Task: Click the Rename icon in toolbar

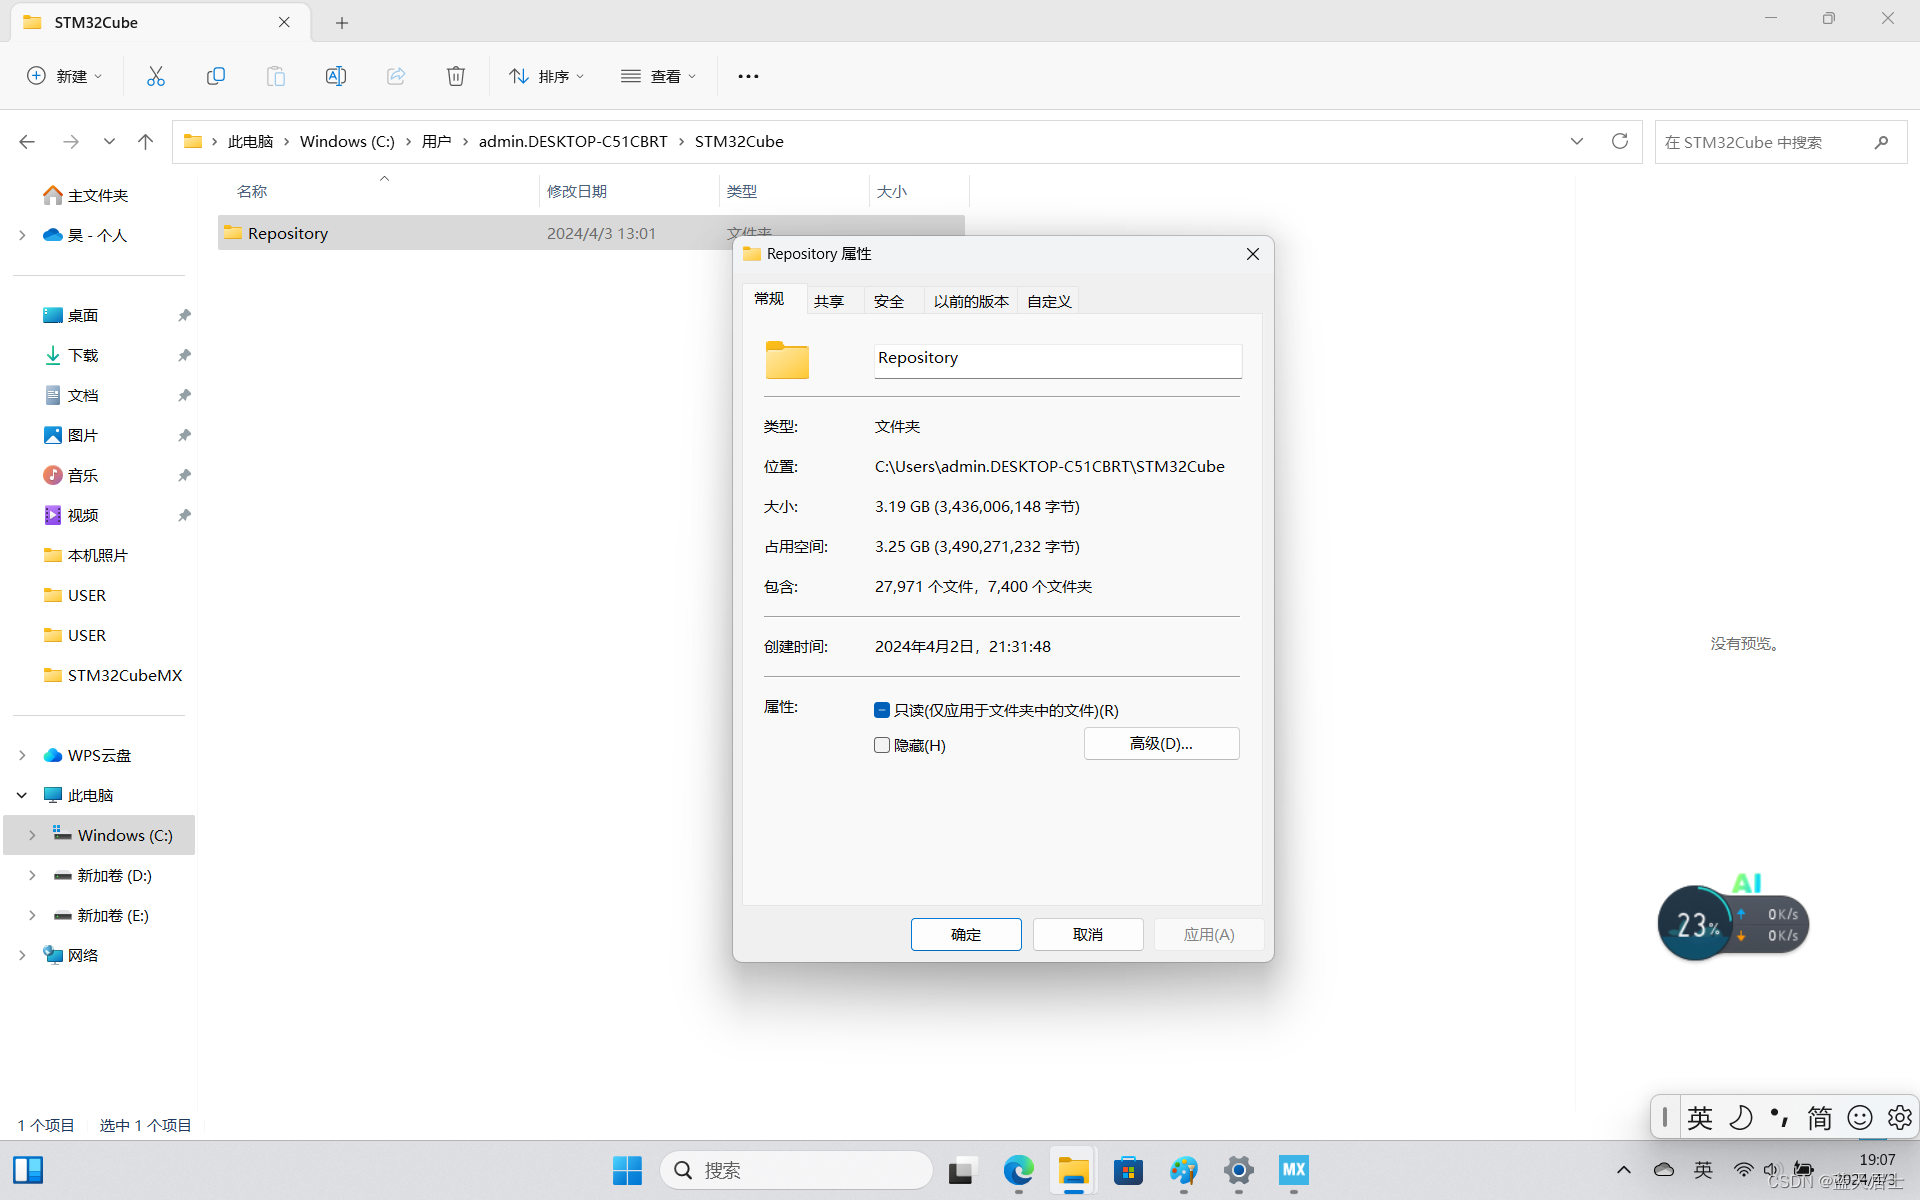Action: point(336,76)
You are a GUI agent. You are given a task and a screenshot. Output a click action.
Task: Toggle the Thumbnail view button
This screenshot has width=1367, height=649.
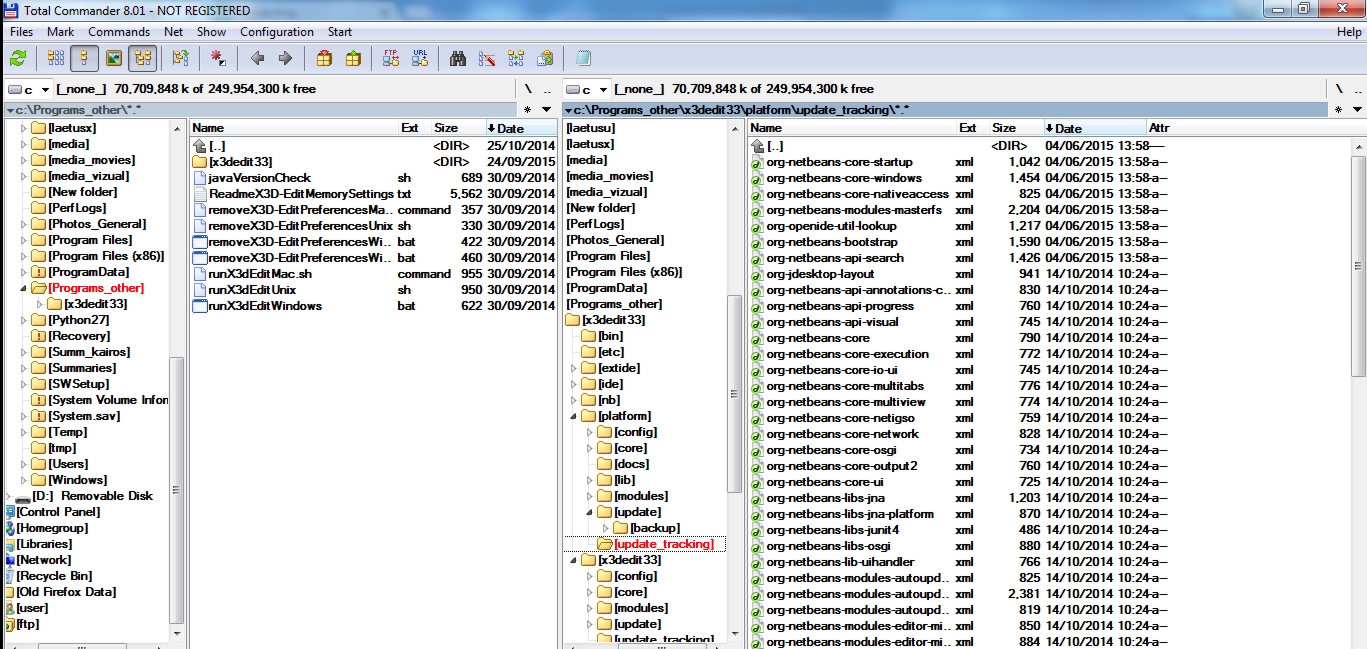113,58
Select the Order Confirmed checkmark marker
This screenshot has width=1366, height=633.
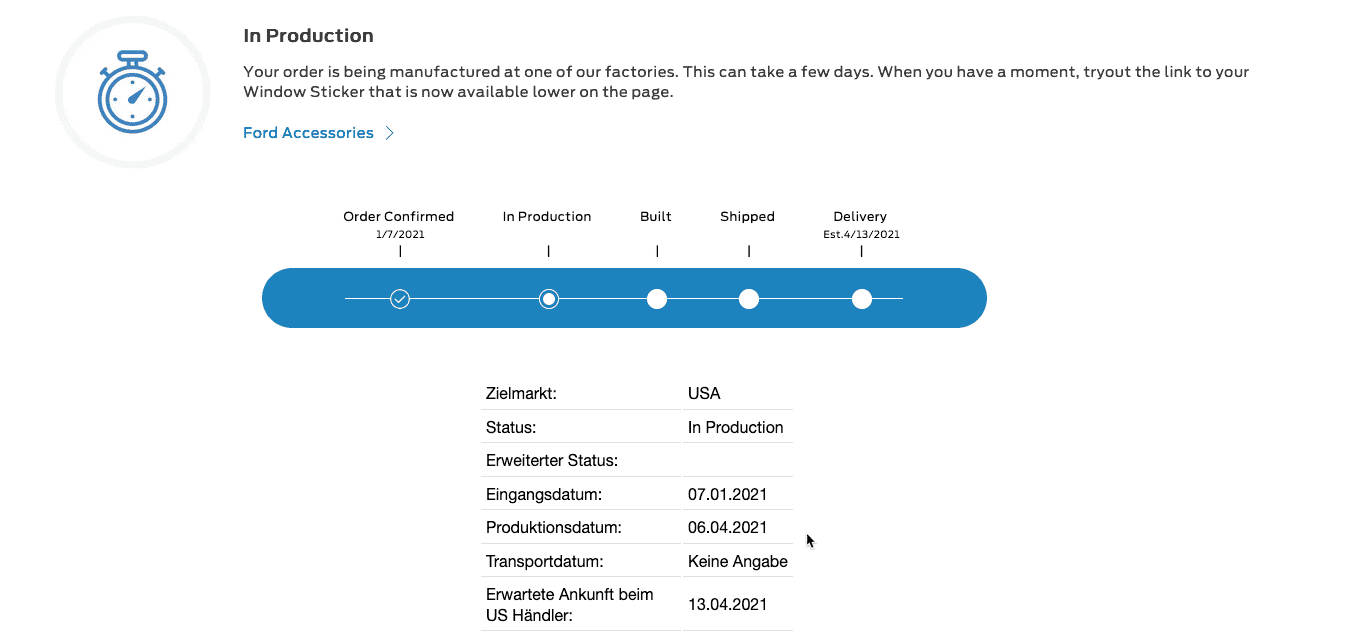point(400,298)
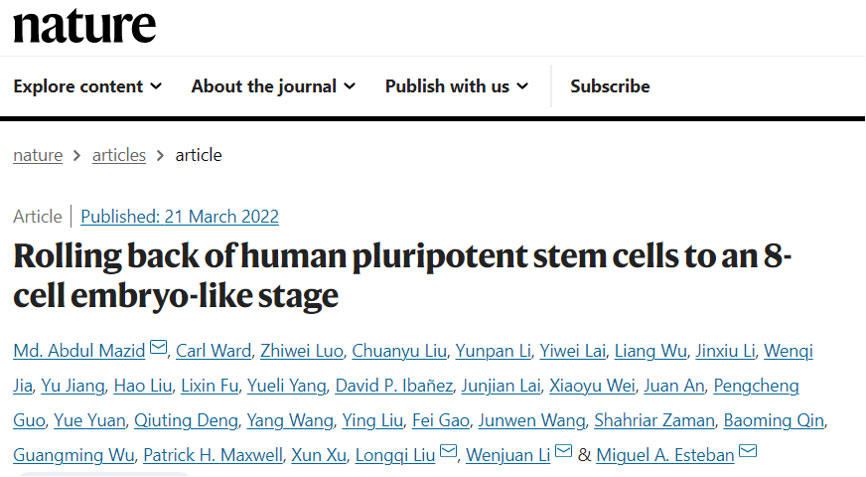Screen dimensions: 866x477
Task: Click envelope icon beside Wenjuan Li
Action: pyautogui.click(x=563, y=453)
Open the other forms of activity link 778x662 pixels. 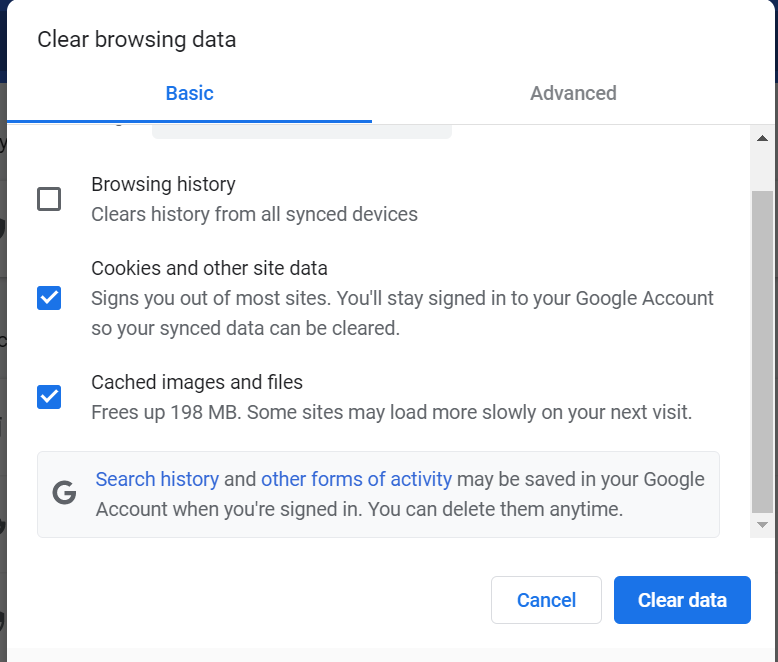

◆ ◆ ◆ ◆

SHORT EXERCISE. Set out the rows as a JSON list of strings, one string per line and no blank lines, beginning with the line containing "Select the Order Confirmed checkmark marker" and continuing through the last line of the rows, with both ends included. Omit the pictures from your answer.

RESULT OF THIS TASK.
[
  "Select the Order Confirmed checkmark marker",
  "This screenshot has width=1366, height=633.",
  "point(400,298)",
  "Screen dimensions: 866x477",
  "Task: Click envelope icon beside Wenjuan Li",
  "Action: pyautogui.click(x=563, y=453)",
  "Open the other forms of activity link 778x662 pixels. "
]